Security and Production Rules
- JWT tokens with rotation; refresh tokens securely stored and rotated on use.
- RBAC checks at controllers and guarded routes; avoid permissive defaults.
- Environment parity: separate dev/stage/prod; use feature flags for risky changes.
- Data migrations reviewed and approved; run in CI with rollback strategies.
Testing Checklist
- Unit tests cover DTO validation and services; target 80%+ coverage.
- Integration tests verify multi-tenant catalog creation, bulk pricing rules, and quotes flow.
- End-to-end tests simulate user journeys from catalog browse to quote approval.
- CI runs lint, tests, and builds; production-like test data is used.
- Security tests validate RBAC and token rotation flows.
Common Mistakes to Avoid
- Assuming frontend state suffices for security; always validate on server.
- Hard-coding tenant logic; prefer explicit tenant_id scoping and migrations.
- Neglecting migrations in CI/CD; schemas must evolve safely.
- Over-optimizing with eager loading; use proper relations and queries for pricing.
Related Cursor rules templates
Explore adjacent Cursor rules templates for similar stacks, workflows, and production constraints.
- Cursor Rules Template: LMS with Courses, Lessons, Quizzes, Certificates, Payments, and Admin Dashboard
- KPI Dashboard Builder — Cursor Rules Template for Cursor AI
- Cursor Rules Template: Accounts Payable Automation with OCR, Invoicing, and Approval Routing
- Cursor Rules Template: BPM Forms, Approvals & Visual Workflow Builder
FAQ
What is a Cursor Rules Template and why use it for a NestJS + Next.js B2B portal?
A Cursor Rules Template provides stack-specific guidance for building a multi-tenant wholesale portal. It codifies role-based constraints, data access, and process flows for catalogs, pricing, quotes, and approvals using Cursor AI. This helps ensure consistent architecture and safer AI-assisted development.
Does this template support account-specific catalogs and bulk pricing?
Yes. The rules enforce per-account catalogs, tenant-scoped pricing rules, and approval workflows, with isolation at the PostgreSQL level and TypeORM entities designed to reflect account boundaries.

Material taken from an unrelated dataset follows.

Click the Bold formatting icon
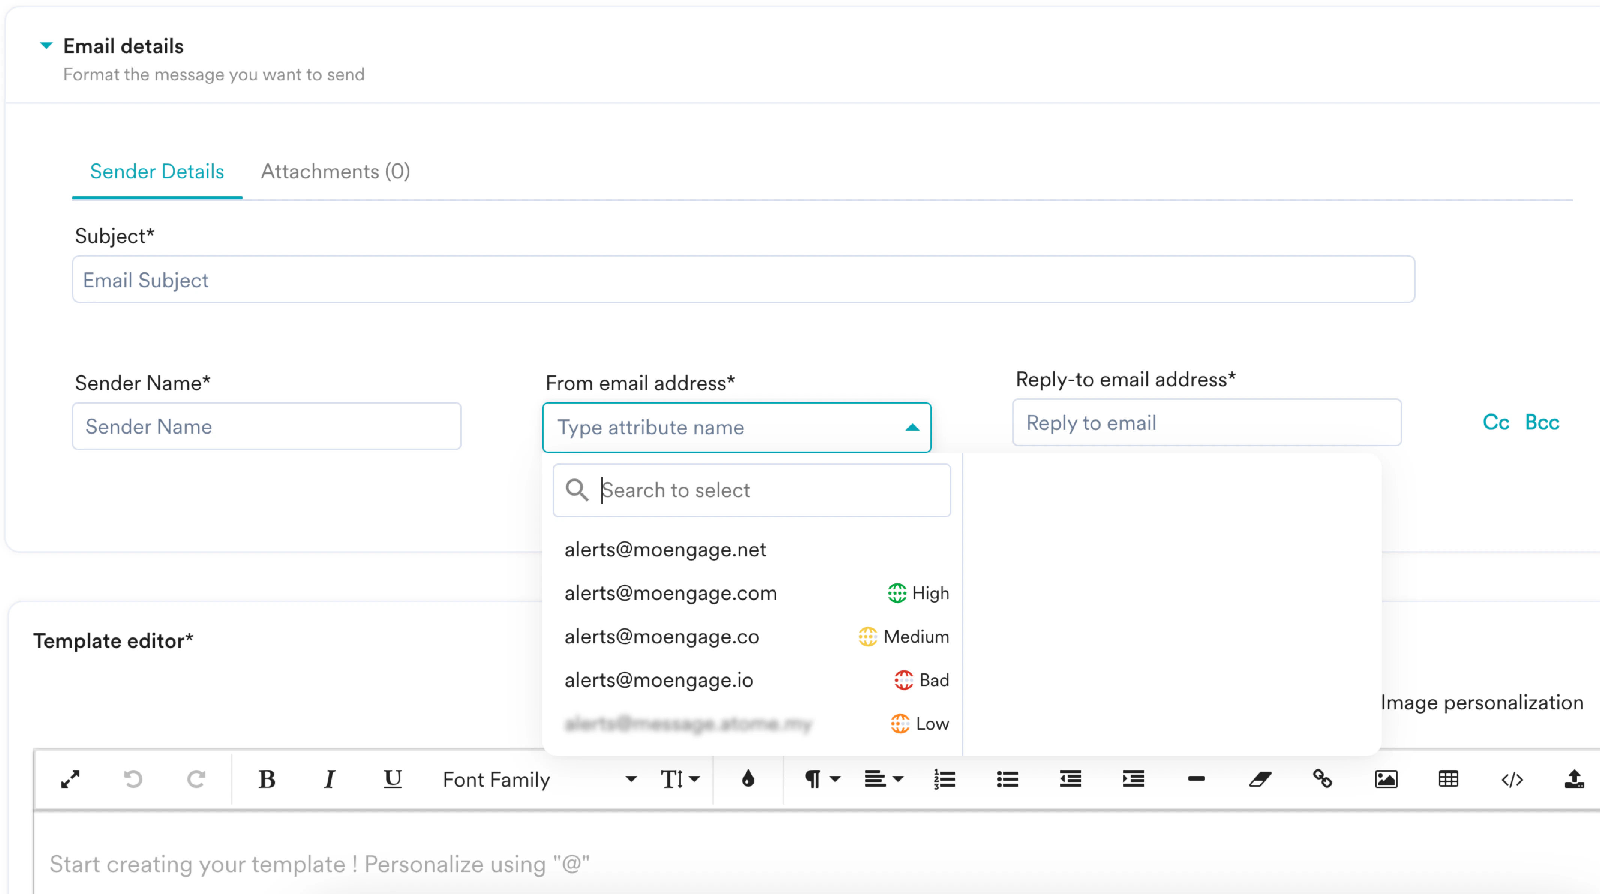This screenshot has height=894, width=1600. (x=266, y=779)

How are quotes and approvals modeled in Cursor Rules?
Quotes are represented as domain events with staged states (draft, submitted, approved, rejected). Approvals route to designated approvers, with audit trails and configurable thresholds to trigger notifications and escalation when needed.
What security measures are recommended for production?
Use short-lived access tokens with rotation, RBAC enforcement, encrypted credentials, audit logging, and strict data access rules. Never bypass authentication; validate all inputs and enforce tenant isolation in every service layer.
How do I test and deploy this template?
Run unit and integration tests locally, then run CI pipelines to lint, test, and build. End-to-end tests should simulate real customer journeys. Deployment should use feature flags and staged rollouts to minimize risk.